BEGIN ENTRIES SHOWN
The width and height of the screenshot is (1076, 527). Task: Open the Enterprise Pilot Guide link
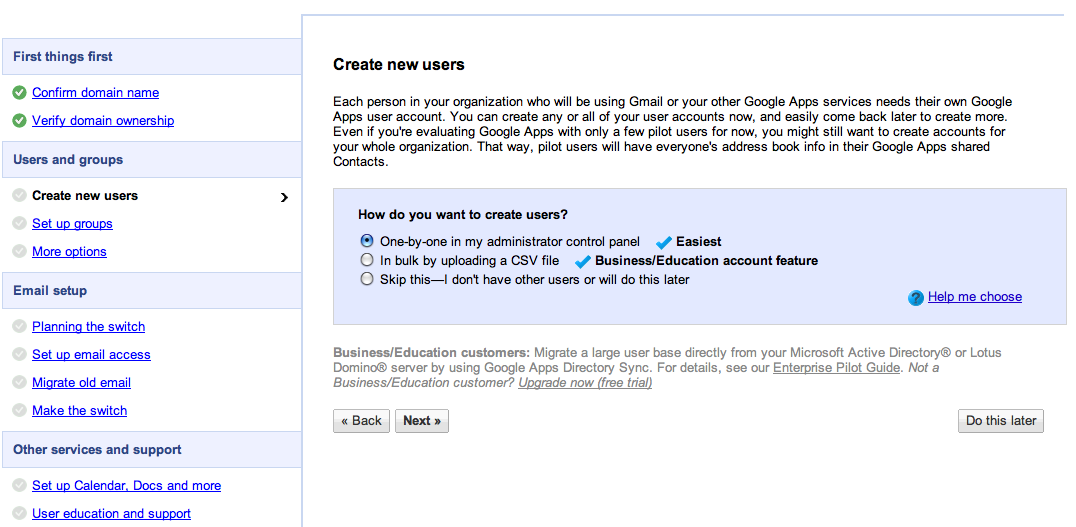(x=837, y=368)
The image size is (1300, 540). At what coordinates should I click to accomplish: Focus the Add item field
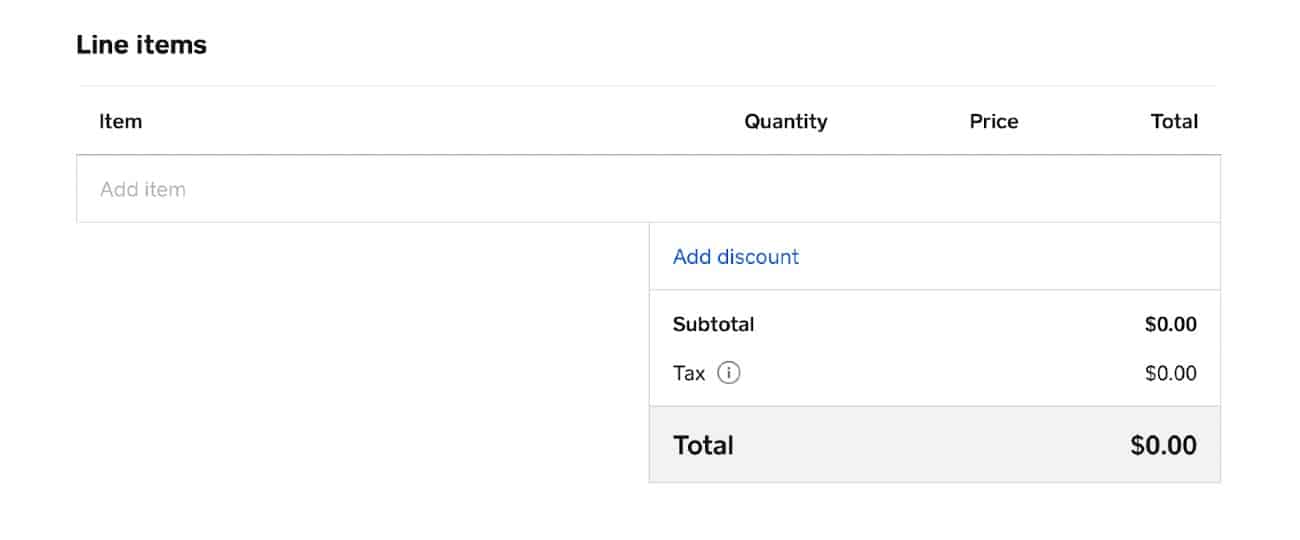click(648, 189)
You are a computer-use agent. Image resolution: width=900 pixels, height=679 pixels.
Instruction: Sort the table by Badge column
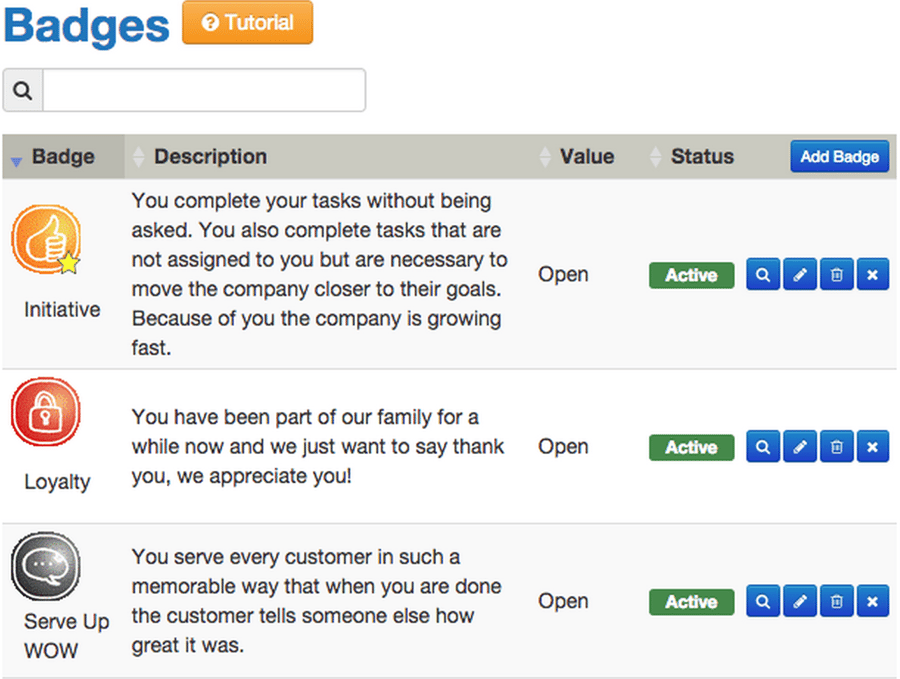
END ENTRIES SHOWN
### TASK
Rewrite every item above with "Instruction" changed to "Command" and everything else kept the same. Omit the pictures.

### WRITTEN SOLUTION
The width and height of the screenshot is (1076, 527). Task: Open the Enterprise Pilot Guide link
(x=837, y=368)
The image size is (1300, 540). At what coordinates should I click to accomplish: Focus the Add item field
click(648, 189)
You are a computer-use agent. Image resolution: width=900 pixels, height=679 pixels.
Command: Sort the table by Badge column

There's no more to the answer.